Task statement
Return all entries verbatim; skip any pictures.

Pixel coordinate grounding data

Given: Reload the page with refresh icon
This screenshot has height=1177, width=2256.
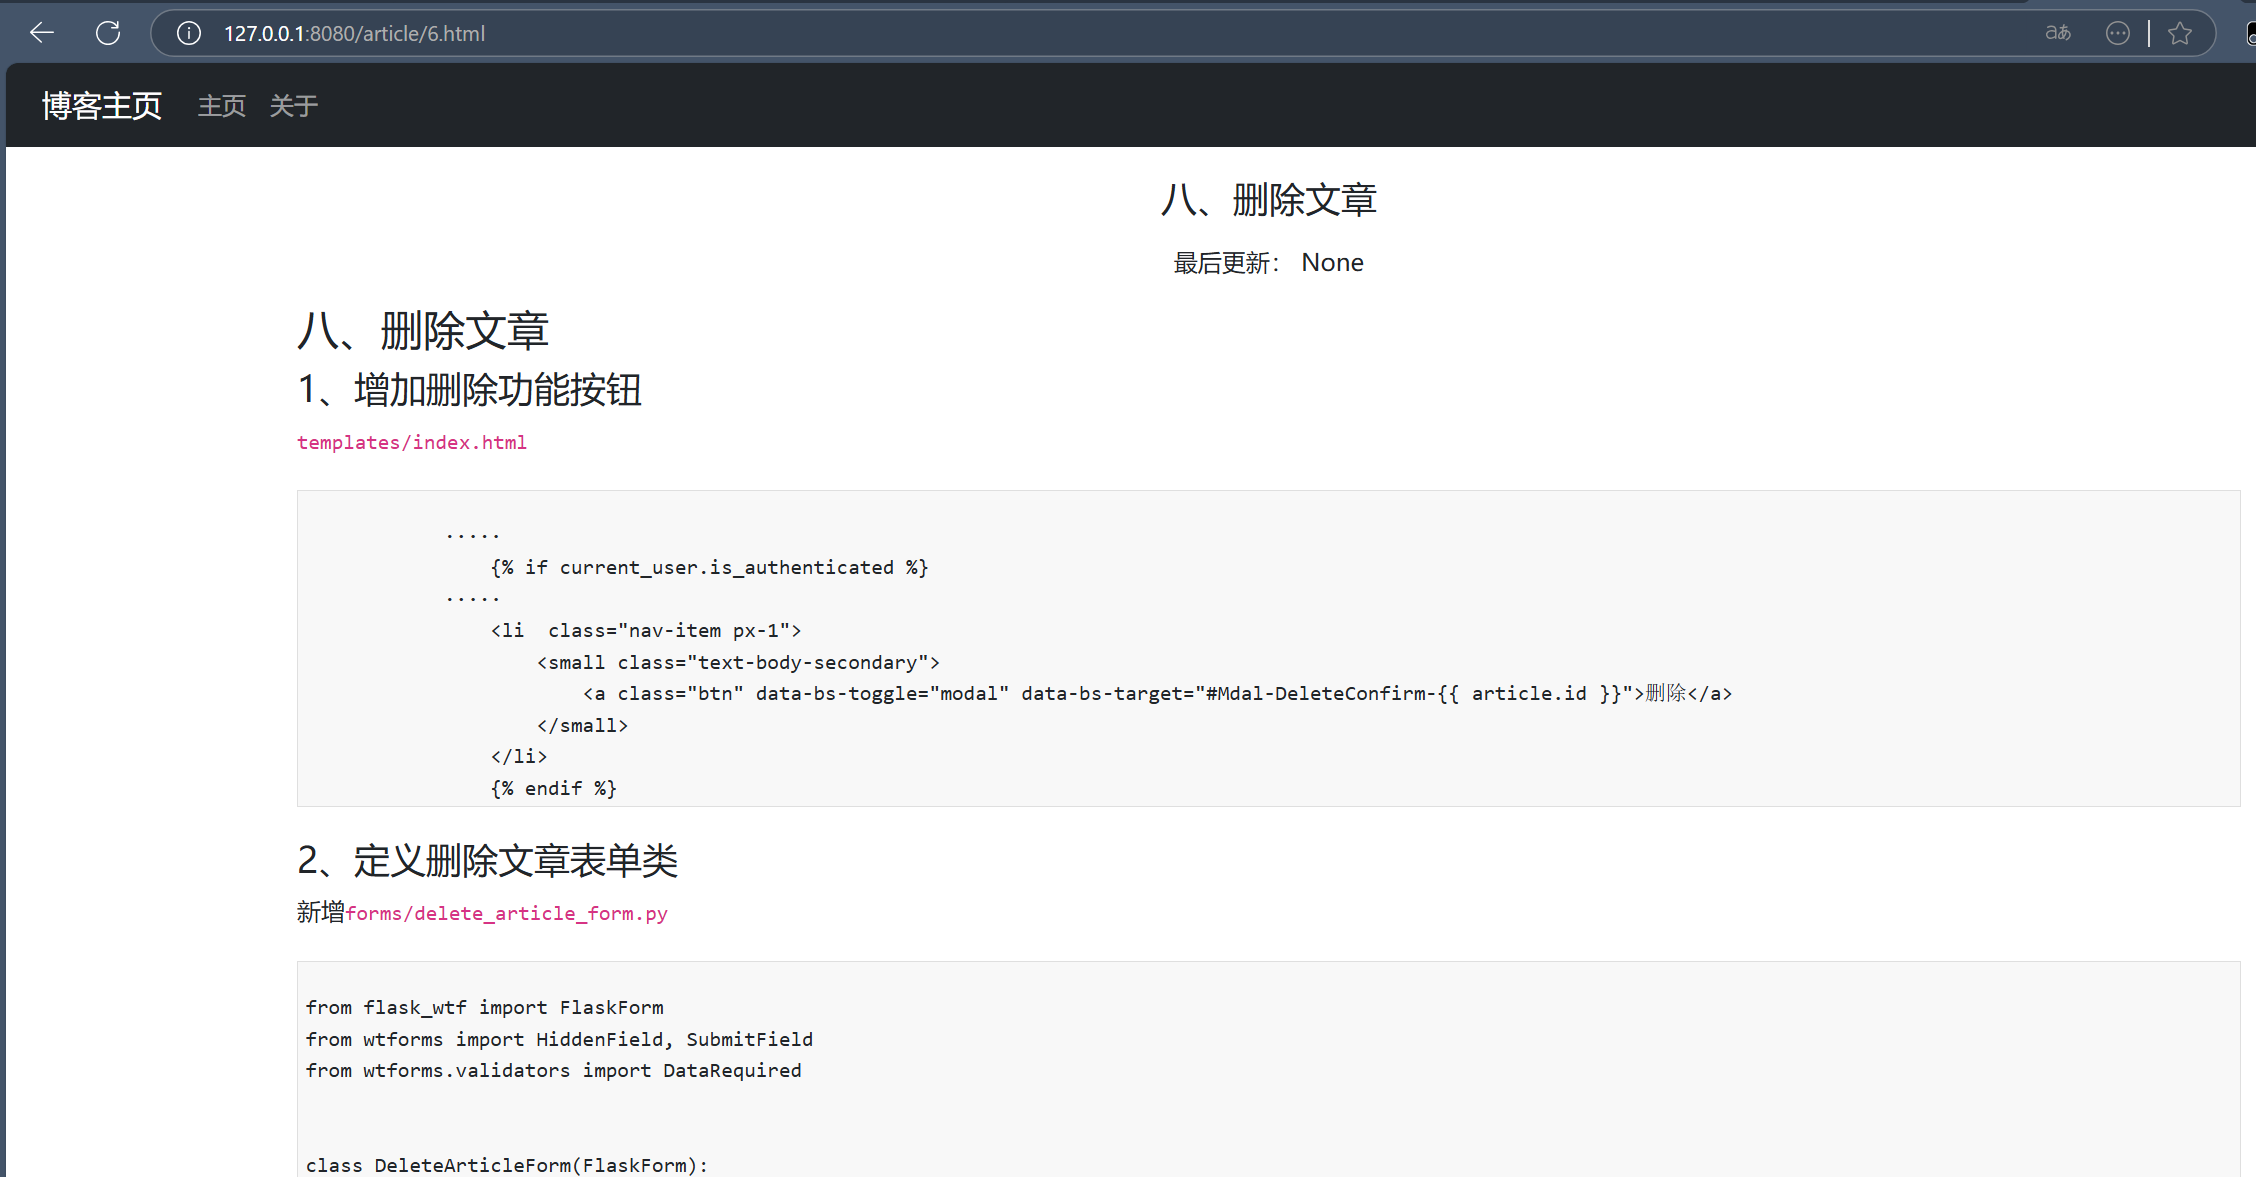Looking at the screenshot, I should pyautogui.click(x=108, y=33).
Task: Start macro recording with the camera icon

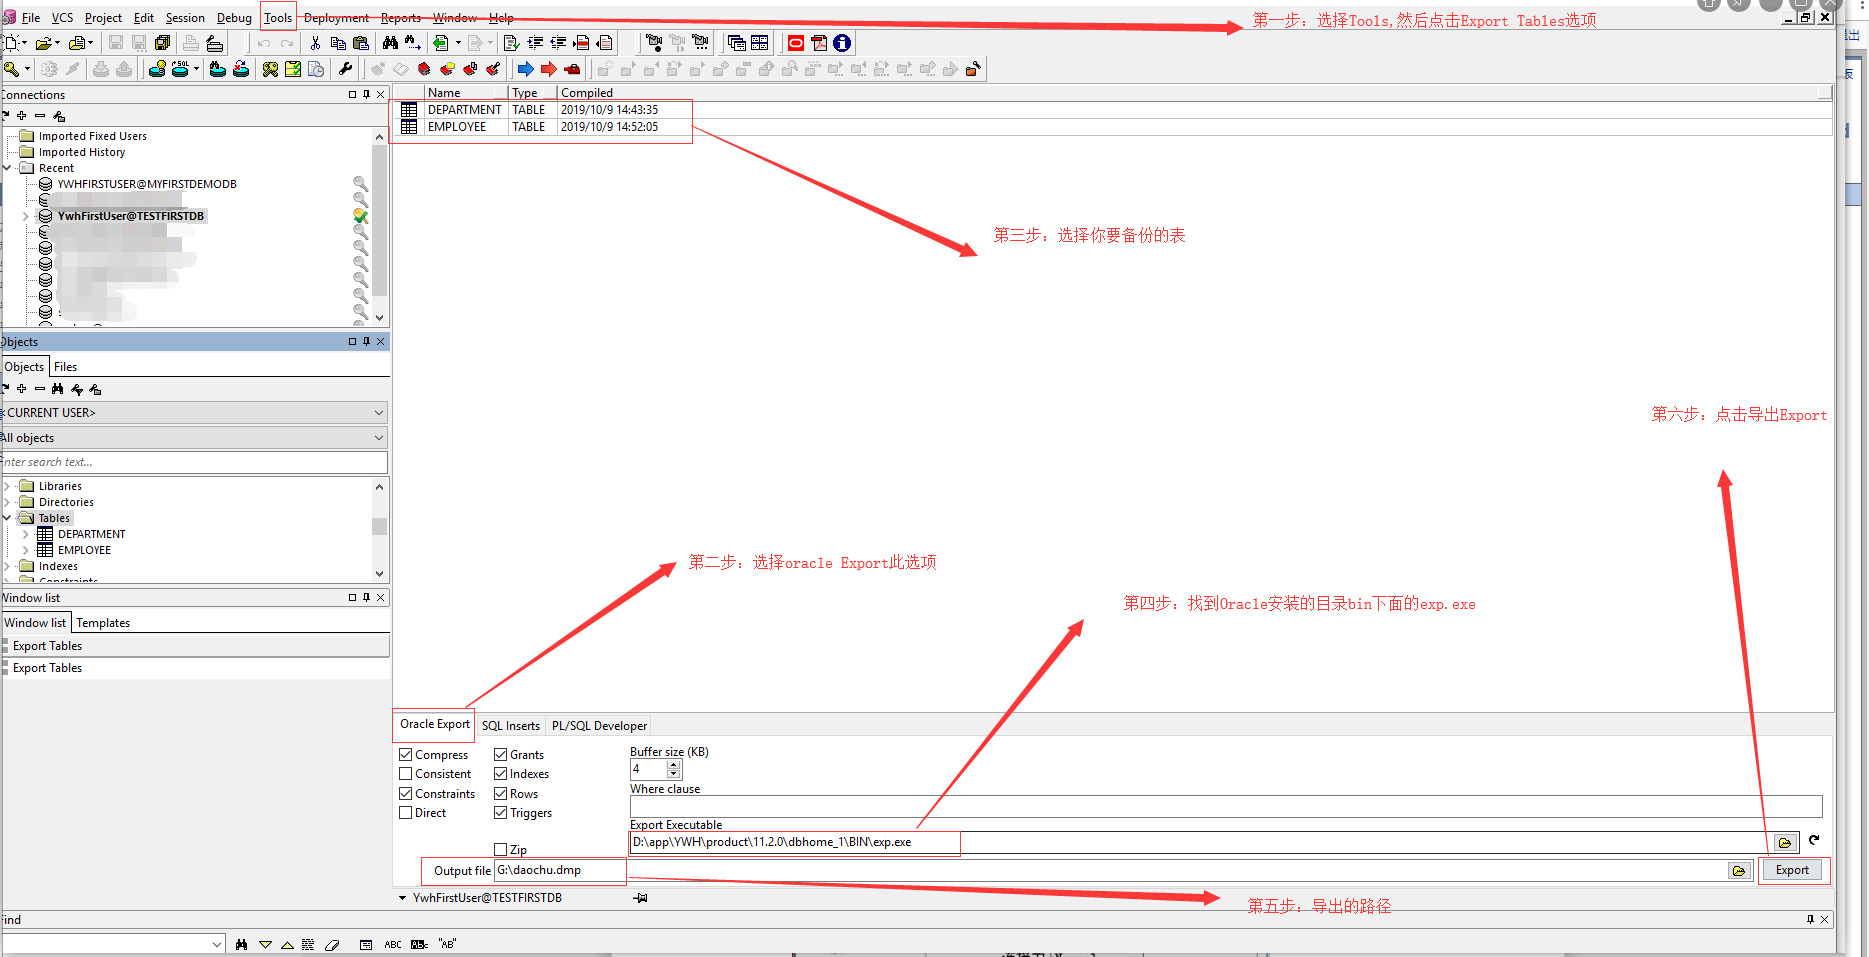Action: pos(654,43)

Solution to this exercise
Given: Reload the page with refresh icon
This screenshot has height=1177, width=2256.
Looking at the screenshot, I should pyautogui.click(x=108, y=33).
Task: Start macro recording with the camera icon

Action: pos(654,43)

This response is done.